Leaving the images out, output each entry below exactly.

## Data
───
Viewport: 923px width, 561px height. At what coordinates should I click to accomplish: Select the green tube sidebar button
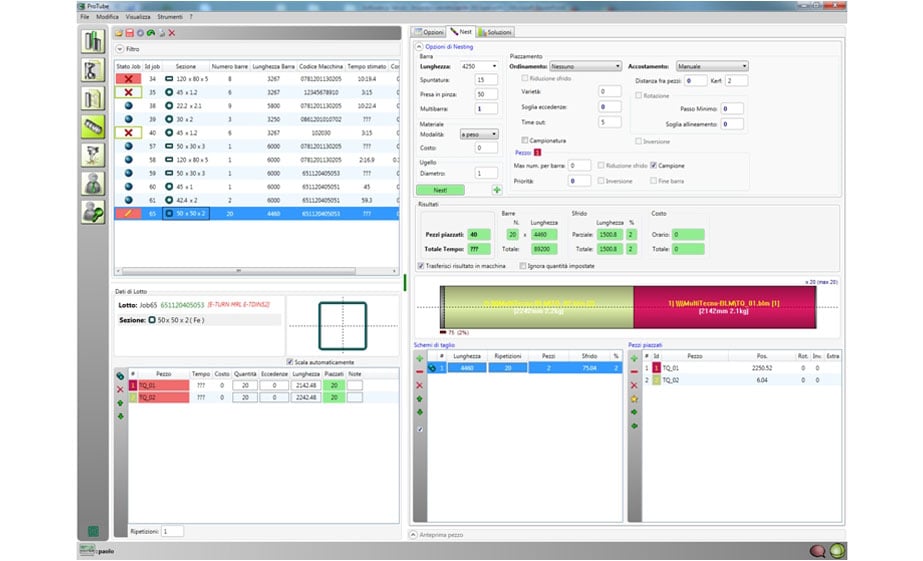click(94, 127)
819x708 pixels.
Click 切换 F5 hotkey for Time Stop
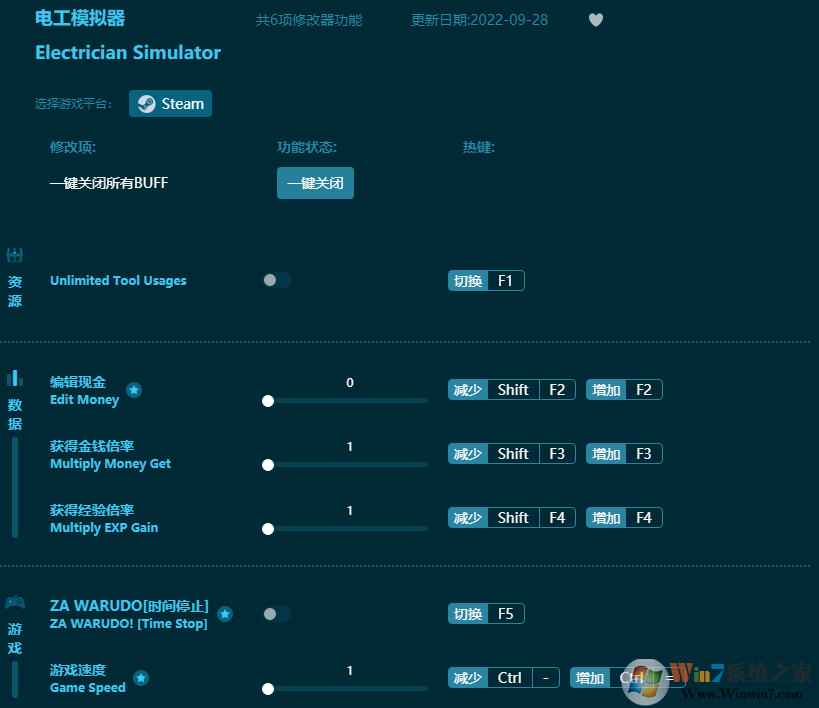pyautogui.click(x=486, y=614)
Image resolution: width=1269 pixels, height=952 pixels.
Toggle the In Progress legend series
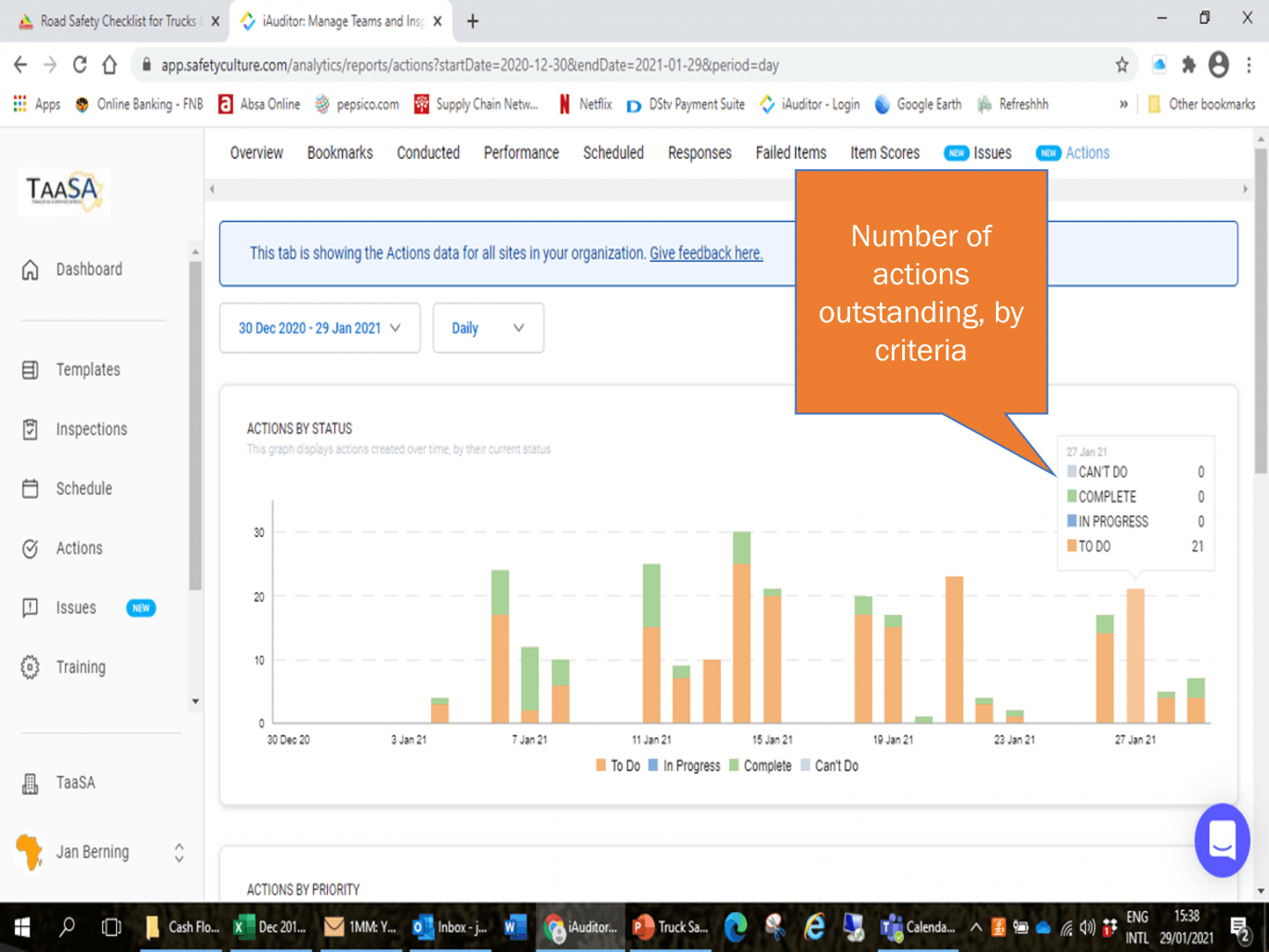point(684,766)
───
## Solution
Viewport: 923px width, 561px height. At what coordinates should I click to accomplish: Select the green tube sidebar button
click(94, 127)
819x708 pixels.
Click 切换 F5 hotkey for Time Stop
pyautogui.click(x=486, y=614)
Image resolution: width=1269 pixels, height=952 pixels.
Toggle the In Progress legend series
point(684,766)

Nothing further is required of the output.